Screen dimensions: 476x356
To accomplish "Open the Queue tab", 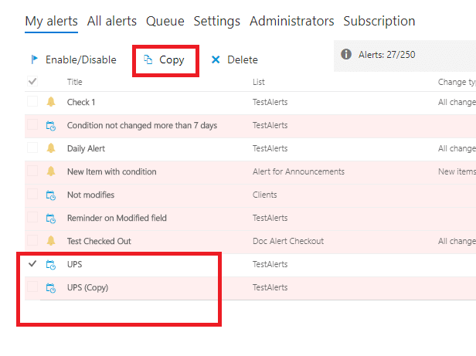I will click(x=165, y=21).
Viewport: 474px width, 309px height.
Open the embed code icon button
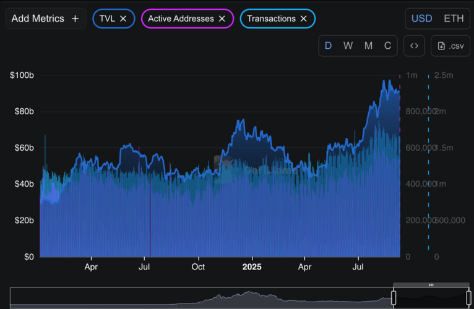click(x=414, y=46)
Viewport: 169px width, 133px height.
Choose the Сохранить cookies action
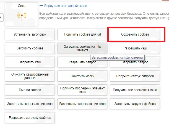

| What to do |
If a line in the material above contains the word "width", copy it.

| Your response |
Viewport: 474px width, 309px height.
Viewport: 169px width, 133px height.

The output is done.